最小介助誘導法とは?

最小介助誘導法を知ってもらうために最小介助誘導法の基本概念、つまり、最小介助誘導法の考え方を紹介します。

1)漸近的正常動作の獲得
脳卒中を中心とした“障害”を受障した場合、多くのセラピストは“正常の獲得”を目指しリハビリテーションの提供を行うが、果たして正常の獲得というものは実現可能なのか?脳には可塑性があるとはいえ、全く持って正常に戻るという事は、ほぼ不可能に近いといえる。
最小介助誘導法では「漸近的(限りなく近づく)正常動作」という、正常に限りなく近い動作の獲得を目標にリハビリテーションの提供を行っていく。

2)限りなく少ない力での誘導
臨床ではどんな動作においても過介助、もしくは無介助(口頭指示等)等の介助量を表現する言葉を使用する場面が見られるが、果たして介助量はどの程度が最も適切なのか。
最小介助誘導法では患者自身が持っている能力を最大限に引き出せることができるように「限りなく少ない介助=誘導」を最適介助量とし、セラピストによる最小限のフォローで患者自身の残存機能を最大限に引き出した上で訓練することを目的とする。
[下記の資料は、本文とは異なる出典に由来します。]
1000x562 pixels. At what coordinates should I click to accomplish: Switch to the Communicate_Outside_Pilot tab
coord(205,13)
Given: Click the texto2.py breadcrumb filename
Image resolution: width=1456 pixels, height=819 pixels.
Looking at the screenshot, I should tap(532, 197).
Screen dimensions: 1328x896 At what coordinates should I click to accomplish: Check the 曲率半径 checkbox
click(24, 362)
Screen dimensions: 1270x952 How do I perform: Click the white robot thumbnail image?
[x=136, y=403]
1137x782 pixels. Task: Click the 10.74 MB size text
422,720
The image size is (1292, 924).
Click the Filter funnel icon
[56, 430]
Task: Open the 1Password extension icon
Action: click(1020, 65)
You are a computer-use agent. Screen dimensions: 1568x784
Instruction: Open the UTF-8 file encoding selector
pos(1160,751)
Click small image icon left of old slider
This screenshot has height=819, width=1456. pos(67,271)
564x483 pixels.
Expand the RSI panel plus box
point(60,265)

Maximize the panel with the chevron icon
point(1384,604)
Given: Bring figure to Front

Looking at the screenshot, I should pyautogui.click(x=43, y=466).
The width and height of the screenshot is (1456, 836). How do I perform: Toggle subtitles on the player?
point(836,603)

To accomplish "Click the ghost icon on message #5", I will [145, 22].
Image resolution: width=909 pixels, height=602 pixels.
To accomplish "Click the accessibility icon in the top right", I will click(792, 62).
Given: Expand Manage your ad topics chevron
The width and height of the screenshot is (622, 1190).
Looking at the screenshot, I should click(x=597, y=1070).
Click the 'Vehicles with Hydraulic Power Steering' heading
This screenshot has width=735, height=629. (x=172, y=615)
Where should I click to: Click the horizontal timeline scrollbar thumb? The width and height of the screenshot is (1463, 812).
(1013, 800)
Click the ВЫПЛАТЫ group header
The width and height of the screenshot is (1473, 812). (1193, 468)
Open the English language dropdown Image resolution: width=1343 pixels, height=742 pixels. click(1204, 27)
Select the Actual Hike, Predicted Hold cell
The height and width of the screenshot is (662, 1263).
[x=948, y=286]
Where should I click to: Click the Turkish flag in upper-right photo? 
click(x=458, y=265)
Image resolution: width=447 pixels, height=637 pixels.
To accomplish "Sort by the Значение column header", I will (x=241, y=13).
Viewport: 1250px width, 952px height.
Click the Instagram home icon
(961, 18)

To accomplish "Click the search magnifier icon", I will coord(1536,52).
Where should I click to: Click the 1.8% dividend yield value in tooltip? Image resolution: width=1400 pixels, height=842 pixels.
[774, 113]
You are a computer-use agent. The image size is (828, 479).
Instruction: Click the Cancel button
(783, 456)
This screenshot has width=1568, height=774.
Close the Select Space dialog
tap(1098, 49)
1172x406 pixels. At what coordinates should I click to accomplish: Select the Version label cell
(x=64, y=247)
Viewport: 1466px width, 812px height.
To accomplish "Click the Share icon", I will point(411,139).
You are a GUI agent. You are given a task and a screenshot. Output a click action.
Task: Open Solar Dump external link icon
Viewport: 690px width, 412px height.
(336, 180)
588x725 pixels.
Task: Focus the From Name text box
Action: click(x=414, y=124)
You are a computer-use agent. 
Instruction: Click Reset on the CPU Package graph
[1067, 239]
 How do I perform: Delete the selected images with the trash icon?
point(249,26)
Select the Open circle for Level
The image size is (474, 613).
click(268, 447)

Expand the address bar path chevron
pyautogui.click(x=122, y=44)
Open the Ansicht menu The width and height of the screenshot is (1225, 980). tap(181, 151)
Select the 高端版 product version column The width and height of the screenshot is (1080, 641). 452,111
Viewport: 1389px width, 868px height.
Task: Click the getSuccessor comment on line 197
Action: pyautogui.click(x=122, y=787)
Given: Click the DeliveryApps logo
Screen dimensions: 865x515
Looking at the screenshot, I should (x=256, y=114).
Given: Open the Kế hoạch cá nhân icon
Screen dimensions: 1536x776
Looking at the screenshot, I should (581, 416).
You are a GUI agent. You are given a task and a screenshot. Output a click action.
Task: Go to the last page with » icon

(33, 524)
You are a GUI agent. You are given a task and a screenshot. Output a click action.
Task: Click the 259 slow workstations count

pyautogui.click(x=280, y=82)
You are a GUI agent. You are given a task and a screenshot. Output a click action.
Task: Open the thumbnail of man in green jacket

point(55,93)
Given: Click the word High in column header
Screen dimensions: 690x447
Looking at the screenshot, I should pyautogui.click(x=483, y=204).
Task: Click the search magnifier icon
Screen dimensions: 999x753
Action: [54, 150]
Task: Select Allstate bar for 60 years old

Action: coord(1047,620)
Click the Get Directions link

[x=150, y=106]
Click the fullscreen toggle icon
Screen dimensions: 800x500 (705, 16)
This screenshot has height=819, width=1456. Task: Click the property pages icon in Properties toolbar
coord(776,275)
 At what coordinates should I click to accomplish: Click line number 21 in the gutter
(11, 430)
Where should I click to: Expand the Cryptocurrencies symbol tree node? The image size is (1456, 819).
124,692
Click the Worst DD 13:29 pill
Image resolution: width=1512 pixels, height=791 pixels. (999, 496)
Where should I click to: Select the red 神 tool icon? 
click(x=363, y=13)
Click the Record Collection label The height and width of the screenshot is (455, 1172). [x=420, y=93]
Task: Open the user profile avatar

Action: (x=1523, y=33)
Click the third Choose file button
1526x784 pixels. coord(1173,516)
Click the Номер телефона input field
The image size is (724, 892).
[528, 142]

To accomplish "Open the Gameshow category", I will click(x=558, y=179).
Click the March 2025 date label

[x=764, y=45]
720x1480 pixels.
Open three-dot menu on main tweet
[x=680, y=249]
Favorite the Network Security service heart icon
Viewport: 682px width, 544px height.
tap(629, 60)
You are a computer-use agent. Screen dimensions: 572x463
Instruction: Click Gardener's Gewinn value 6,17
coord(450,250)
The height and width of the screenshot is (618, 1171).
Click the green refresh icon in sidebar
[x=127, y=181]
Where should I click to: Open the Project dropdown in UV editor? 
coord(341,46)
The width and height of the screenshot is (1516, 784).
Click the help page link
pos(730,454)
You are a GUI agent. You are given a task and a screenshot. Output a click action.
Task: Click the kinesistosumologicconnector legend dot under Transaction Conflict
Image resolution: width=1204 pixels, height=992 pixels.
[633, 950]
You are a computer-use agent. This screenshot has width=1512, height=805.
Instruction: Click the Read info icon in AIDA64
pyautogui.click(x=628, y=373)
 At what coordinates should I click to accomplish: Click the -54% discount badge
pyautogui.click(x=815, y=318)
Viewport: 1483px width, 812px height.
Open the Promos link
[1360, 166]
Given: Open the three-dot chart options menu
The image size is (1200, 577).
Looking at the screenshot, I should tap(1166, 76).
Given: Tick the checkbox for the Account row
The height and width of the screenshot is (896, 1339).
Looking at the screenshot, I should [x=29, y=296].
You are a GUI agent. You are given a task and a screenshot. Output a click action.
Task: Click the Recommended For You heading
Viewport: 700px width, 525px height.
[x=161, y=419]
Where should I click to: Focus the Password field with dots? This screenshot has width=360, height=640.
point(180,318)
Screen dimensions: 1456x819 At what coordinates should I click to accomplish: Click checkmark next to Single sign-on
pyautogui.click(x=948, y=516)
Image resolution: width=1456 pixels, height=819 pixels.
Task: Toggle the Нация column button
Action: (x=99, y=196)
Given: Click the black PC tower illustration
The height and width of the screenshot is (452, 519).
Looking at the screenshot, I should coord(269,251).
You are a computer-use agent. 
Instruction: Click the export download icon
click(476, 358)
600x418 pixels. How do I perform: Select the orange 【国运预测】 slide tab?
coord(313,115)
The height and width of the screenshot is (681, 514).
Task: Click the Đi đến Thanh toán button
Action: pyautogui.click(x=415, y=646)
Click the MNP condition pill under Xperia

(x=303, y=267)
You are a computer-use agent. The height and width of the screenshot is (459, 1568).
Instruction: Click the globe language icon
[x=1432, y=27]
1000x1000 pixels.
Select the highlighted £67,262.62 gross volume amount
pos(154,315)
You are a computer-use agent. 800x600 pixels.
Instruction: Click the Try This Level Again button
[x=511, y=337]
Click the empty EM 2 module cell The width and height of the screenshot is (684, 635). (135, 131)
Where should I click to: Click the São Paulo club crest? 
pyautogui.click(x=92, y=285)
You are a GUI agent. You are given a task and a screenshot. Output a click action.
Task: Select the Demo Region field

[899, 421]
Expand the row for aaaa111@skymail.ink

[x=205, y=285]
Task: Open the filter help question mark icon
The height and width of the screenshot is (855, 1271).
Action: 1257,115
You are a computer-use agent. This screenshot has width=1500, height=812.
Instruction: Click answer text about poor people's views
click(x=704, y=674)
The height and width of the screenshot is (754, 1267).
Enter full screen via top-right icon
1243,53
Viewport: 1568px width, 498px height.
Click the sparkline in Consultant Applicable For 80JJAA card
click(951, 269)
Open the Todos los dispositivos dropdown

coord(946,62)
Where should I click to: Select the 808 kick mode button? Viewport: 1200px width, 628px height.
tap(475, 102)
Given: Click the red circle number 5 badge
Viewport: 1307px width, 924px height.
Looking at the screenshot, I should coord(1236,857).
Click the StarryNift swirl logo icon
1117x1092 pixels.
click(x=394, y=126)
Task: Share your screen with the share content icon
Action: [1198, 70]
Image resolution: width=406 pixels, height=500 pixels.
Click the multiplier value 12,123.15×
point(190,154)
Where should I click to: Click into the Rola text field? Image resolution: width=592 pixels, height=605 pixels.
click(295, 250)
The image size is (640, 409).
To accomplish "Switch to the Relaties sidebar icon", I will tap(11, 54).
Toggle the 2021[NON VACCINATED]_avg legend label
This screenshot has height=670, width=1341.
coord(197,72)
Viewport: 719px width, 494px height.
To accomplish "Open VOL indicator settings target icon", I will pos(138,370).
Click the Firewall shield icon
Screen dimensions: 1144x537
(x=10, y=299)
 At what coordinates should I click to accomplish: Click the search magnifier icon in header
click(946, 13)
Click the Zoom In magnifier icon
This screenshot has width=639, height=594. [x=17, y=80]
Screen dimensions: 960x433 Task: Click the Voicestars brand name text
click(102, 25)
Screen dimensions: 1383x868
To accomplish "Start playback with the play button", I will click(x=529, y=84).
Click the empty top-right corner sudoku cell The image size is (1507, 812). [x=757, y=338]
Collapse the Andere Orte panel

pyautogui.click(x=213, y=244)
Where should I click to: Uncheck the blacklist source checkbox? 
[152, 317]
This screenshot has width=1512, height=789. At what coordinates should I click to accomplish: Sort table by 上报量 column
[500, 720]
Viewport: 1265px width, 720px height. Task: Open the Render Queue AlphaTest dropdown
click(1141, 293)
方法は流動的であり、手技とは異なる。

3)治療ではない
リハビリテーションとは「治療」なのか?セラピストとは、患者の障害を“治している”のか?
最小介助誘導法ではあくまでも患者自身の能力を引き出すために行うため、患者を治療しているわけではない。つまり、患者を治療しているわけではなく、「患者自身の持っている力を引き出すこと」が最小介助誘導法の考え方である。

4)動作効率化によるQOLの向上
正常動作の最大のメリットは何なのか?
最小介助誘導法において正常動作のメリットとは「効率の良い動作を得る事」だと考える。だからこそ、“正常動作”が困難であっても、“漸近的正常動作”を獲得する事により、動作効率化を図る事を目的とする。身体的なエネルギー消費量が最小限に留められれば、現段階での動作効率の向上、生活範囲の拡大が図れ、その先にはQOLの向上を獲得できると考える。